Laarni works in the accountancy department of the municipal government, which is already stretched due to the emergency. As she holds open a plastic bag, a colleague carefully tips in five scoops of rice, 1kg each to make up the prescribed family ration of 5kg. Her kids are at home, she says, and she will stay here helping out all night if that’s what is needed.
One group consists entirely of employees from a local banana plantation. Their whole crop was wiped out by the storm – an experience as devastating as it is sadly familiar in post-Bopha Mindanao. As he busily packs items in bags, their Human Resources Supervisor Bernabe Camay says the company will be forced to downsize from 250 employees to just 90: a terrible blow for the 160 who will lose their jobs for up to six months. Yet no less than 42 of them are here today, with their families, giving their time to help others.
“We have been here every weekend since the storm,” Bernabe says. “We have husband and wife teams, and families have brought their kids. We have totally lost count of how many parcels we have packed.” Among them is the niece of one employee, 15-year-old Fridglin who was too busy to stop except for a quick photo with a beaming smile and beads of sweat across her forehead.
In another corner are Jovy, Jasmin and Norhan. All are education students on provincial scholarships. Their school was damaged in the storm, and has closed for the rest of the term. Exams have been cancelled. They say that when they got an SMS from their scholarship supervisor asking if they wanted to help out, they didn’t hesitate. “The province paid for our studies so we kind of feel we owe it to them to give something back,” says Jovy. “We have been up the valley to the affected areas and it’s awful,” adds Jasmin. “The people there really have nothing right now.”
In addition to working here, they have been out with fire trucks which are travelling up the valley and are used to provide improvised showers for displaced families, especially children. This is particularly critical, given reports of skin disease from wounds sustained during the typhoon.

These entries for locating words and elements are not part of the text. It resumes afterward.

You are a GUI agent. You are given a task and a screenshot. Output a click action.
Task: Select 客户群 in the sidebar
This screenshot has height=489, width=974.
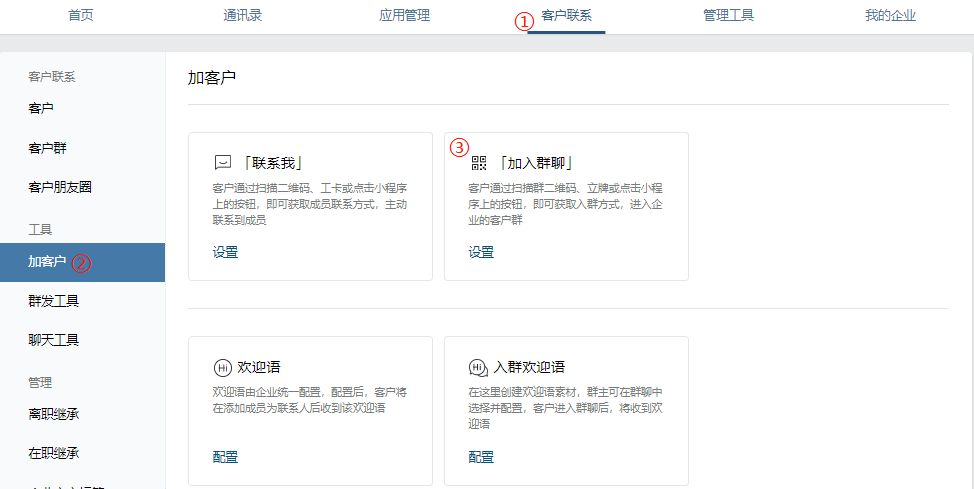point(48,148)
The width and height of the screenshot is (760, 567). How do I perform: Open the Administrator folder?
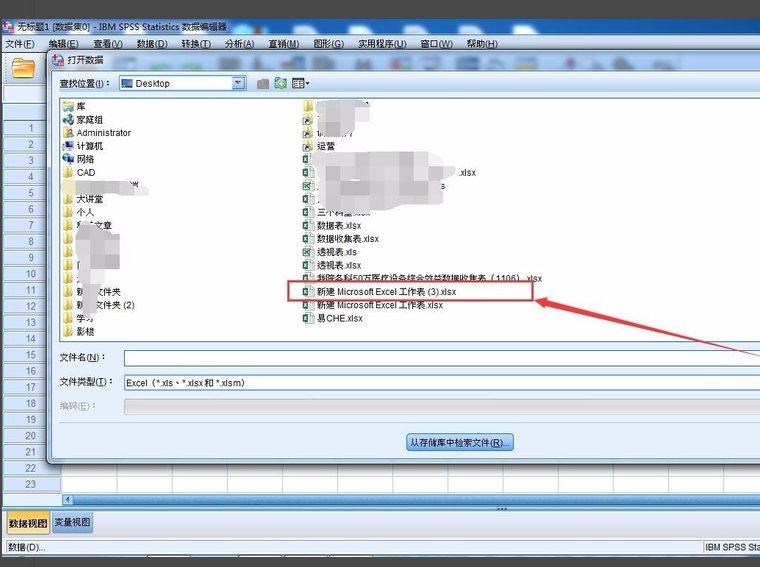click(103, 133)
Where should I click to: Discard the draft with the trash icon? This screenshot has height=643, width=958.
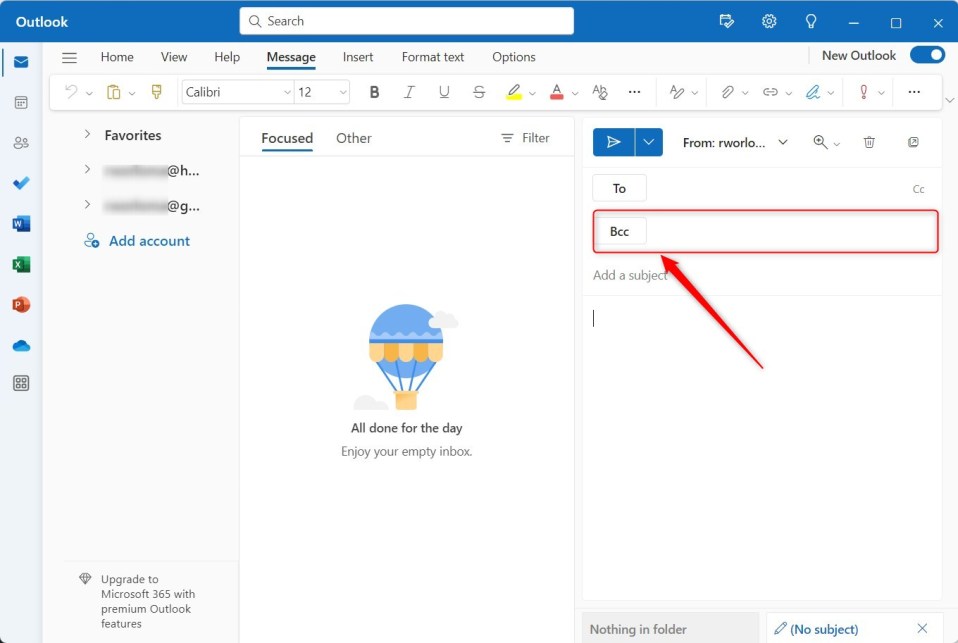(869, 142)
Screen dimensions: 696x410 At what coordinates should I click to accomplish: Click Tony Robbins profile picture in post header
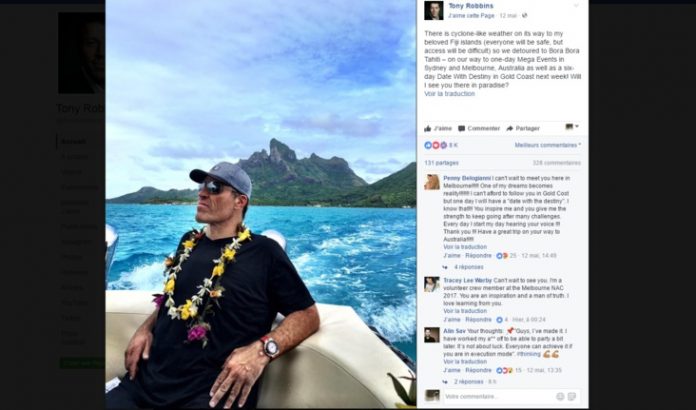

On the other side of the hall, the finished food parcels are packed back into rice sacks for ease of transport and loaded into government and military trucks for delivery. The volunteers here say they will carry on working until their services are no longer needed. Unfortunately, the enormous damage to agriculture means that the suffering caused by Bopha will continue for months to come. And for those who lost family members and friends, it will take far longer to heal.